2021 is niet het seizoen van Frederik Backaert. Waar de Oost-Vlaming enkele jaren geleden als renner van Wanty-Gobert in deze periode nog in volle voorbereiding op de Ronde van Frankrijk was, moet hij het nu stellen met een zeer beperkte kalender. “Mijn seizoen was gewoonweg heel saai”, vertelde hij aan de start van Dwars door het Hageland.
Normaal gezien zou Frederik Backaert aan de start van een wedstrijd als die in het Hageland brandend van ambitie staan. In het verleden is hij immers al een keertje 2e geëindigd in de Tro-Bro Léon, een gelijkaardige wedstrijd in Bretagne over onverharde wegen.

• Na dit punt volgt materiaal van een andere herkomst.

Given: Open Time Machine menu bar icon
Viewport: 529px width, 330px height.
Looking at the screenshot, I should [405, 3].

In dat topjaar van Backaert, 2017, werd hij ook in het Hageland verdienstelijk 11e. “Dat was een ander jaar”, stelt hij droogjes vast. “Door de coronatoestand zijn er veel koersen geschrapt en heb ik niet genoeg wedstrijdkilometers kunnen maken.”

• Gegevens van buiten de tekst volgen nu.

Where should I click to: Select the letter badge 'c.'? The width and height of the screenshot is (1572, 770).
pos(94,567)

Backaert reed uiteindelijk wel het gros van de Vlaamse klassiekers dit jaar, maar kon geen mooie ereplaatsen realiseren in het shirtje van zijn Franse werkgever B&B Hotels p/B KTM. “Dat was zonder enige voorbereiding en het is bijgevolg ook niet zo goed gegaan”, zucht hij. “Door dat gebrek aan wedstrijden loop ik constant achter de feiten aan.”
Enorm verschil
Veel beterschap op de kalender ziet Backaert voorlopig niet. “Het ziet er triestig uit hè. Ik rijd volgende week nog Paris-Camembert en dan volgt ook het Belgisch kampioenschap in Waregem, maar vervolgens breekt de grote leegte aan. Het is ook moeilijk om doelen te stellen als je niet weet waar je overal kunt starten”, beseft de Koperen Kogel. In tegenstelling tot wedstrijden, heeft de grote Oost-Vlaming aan bijnamen geen gebrek.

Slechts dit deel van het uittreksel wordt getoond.